I have various versions of KOKKINISTO sauces which I often experiment with but it’s quite rapid to prepare if you use MEATBALLS (and if they’re ready in advance). Stewing cuts of meats usually takes 2 hours before adding the pasta or rice and/or sliced potatoes, but using meatballs cuts the simmering time down to 30 minutes.
Another variation of mine is the braising liquid, most often composed of half crushed tomatoes or tomato purée and half water, with some tomato paste.
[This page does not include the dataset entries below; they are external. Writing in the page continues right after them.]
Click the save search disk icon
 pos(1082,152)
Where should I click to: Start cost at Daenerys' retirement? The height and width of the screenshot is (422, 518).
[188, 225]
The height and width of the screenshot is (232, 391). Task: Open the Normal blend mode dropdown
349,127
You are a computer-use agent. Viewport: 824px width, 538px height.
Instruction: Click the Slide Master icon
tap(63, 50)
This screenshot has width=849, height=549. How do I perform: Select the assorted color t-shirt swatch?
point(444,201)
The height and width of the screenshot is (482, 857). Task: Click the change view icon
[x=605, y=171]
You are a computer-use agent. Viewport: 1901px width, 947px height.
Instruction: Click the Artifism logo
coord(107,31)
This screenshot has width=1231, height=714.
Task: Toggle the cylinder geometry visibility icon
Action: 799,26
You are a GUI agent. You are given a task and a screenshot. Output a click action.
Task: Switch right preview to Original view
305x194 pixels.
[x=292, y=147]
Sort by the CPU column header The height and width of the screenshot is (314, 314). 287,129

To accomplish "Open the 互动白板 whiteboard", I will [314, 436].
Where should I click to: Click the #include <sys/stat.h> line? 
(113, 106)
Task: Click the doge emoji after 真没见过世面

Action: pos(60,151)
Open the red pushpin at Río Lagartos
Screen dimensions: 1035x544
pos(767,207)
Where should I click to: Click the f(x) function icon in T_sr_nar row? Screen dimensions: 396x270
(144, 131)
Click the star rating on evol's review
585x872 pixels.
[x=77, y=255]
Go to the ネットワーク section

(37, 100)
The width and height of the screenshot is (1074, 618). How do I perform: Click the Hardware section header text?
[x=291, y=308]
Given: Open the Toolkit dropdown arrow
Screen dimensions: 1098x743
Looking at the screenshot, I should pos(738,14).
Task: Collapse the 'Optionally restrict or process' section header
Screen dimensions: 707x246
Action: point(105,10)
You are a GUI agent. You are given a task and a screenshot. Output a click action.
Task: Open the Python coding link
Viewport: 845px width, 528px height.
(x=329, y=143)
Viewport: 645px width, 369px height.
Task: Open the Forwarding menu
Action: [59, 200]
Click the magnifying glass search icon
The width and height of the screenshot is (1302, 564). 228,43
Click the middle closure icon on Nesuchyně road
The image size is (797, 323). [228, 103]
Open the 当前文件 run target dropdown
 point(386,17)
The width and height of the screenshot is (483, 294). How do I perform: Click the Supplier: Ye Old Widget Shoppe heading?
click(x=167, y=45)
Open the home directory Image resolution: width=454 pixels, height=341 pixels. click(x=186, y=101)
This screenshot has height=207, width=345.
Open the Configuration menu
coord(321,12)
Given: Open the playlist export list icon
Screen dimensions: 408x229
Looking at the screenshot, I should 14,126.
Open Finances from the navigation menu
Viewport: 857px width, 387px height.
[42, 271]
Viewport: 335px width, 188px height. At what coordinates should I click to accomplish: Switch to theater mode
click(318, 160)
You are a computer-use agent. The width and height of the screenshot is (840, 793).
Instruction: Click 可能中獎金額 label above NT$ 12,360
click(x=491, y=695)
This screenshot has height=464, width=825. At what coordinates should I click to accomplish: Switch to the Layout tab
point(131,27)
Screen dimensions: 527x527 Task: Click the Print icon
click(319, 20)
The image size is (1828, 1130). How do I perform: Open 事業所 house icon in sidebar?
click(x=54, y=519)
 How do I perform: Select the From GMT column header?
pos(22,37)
I prefer using one-third crushed tomatoes and one-third vegetable juice and one-third broth, which I find makes it richer and tastier.
As for the ORZO or RISONI or KRITHARAKI, it’s like eating large grains of rice but it’s actually wheat or barley pasta and is available in different sizes, 10, 12 and 14, the largest being my favorite.
A good ratio between the different elements is to prepare twice the amount of sauce to the raw meat available and later after the meat has cooked and reduced by 20%, then use equal parts of cooked meats and cooked pasta or half as much uncooked dry pasta as the amount of the cooked meats (since the pasta will double in weight after it cooks and soaks up the sauce).
The dish is usually prepared on the stove top and then finished in the oven with the pasta, rice or potatoes, in a large baking dish covered with aluminum, I find doing everything in the same large and heavy casserole with a lid, on the stove top, from start to finish, is just as good and easier to check for its readiness and to stir it and adjust it to your taste.